• _WRITTEN TASK_: Please copy every line of the records below word for word, leaving out the pictures.

• _RAW DATA_:
↓

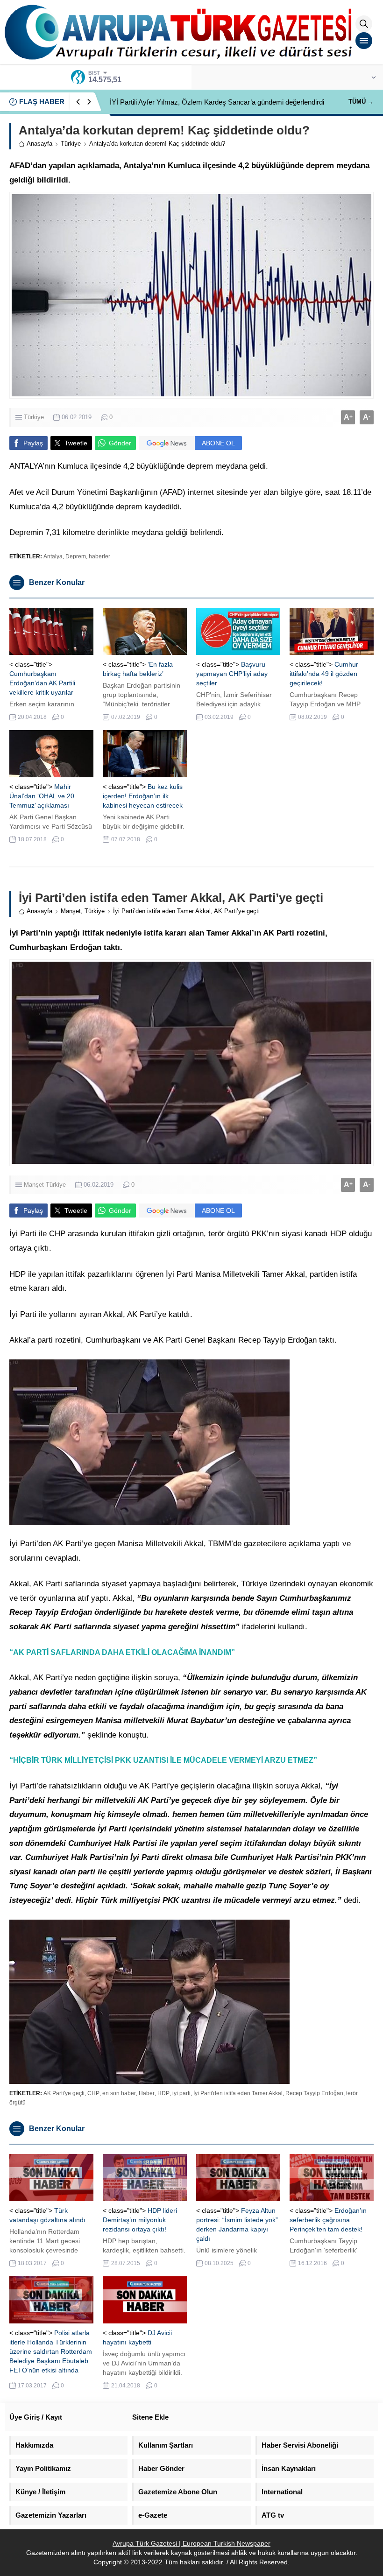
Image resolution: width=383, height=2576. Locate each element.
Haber (147, 2093)
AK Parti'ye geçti (64, 2093)
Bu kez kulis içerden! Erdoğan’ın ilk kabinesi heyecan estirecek (143, 796)
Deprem (75, 556)
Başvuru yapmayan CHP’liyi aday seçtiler (232, 674)
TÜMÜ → (361, 101)
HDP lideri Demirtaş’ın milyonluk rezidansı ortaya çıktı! (140, 2220)
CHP (93, 2093)
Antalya (53, 556)
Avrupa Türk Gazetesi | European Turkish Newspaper (191, 2543)
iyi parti (181, 2093)
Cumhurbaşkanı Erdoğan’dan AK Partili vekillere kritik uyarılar (42, 683)
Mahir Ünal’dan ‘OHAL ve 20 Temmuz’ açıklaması (41, 796)
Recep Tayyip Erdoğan (314, 2093)
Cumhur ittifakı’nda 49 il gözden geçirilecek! (324, 674)
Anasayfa (39, 143)
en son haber (119, 2093)
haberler (99, 556)
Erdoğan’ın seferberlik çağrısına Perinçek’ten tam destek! (328, 2220)
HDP (163, 2093)
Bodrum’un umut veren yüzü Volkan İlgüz (172, 102)
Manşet (71, 911)
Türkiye (71, 143)
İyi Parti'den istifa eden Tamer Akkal (238, 2093)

↑

• _RIGHT ANSWER_:
Image resolution: width=383, height=2576. Locate each element.
Haber (147, 2093)
AK Parti'ye geçti (64, 2093)
Bu kez kulis içerden! Erdoğan’ın ilk kabinesi heyecan estirecek (143, 796)
Deprem (75, 556)
Başvuru yapmayan CHP’liyi aday seçtiler (232, 674)
TÜMÜ → (361, 101)
HDP lideri Demirtaş’ın milyonluk rezidansı ortaya çıktı! (140, 2220)
CHP (93, 2093)
Antalya (53, 556)
Avrupa Türk Gazetesi | European Turkish Newspaper (191, 2543)
iyi parti (181, 2093)
Cumhurbaşkanı Erdoğan’dan AK Partili vekillere kritik uyarılar (42, 683)
Mahir Ünal’dan ‘OHAL ve 20 Temmuz’ açıklaması (41, 796)
Recep Tayyip Erdoğan (314, 2093)
Cumhur ittifakı’nda 49 il gözden geçirilecek! (324, 674)
Anasayfa (39, 143)
en son haber (119, 2093)
haberler (99, 556)
Erdoğan’ın seferberlik çağrısına Perinçek’ten tam destek! (328, 2220)
HDP (163, 2093)
Bodrum’un umut veren yüzü Volkan İlgüz (172, 102)
Manşet (71, 911)
Türkiye (71, 143)
İyi Parti'den istifa eden Tamer Akkal (238, 2093)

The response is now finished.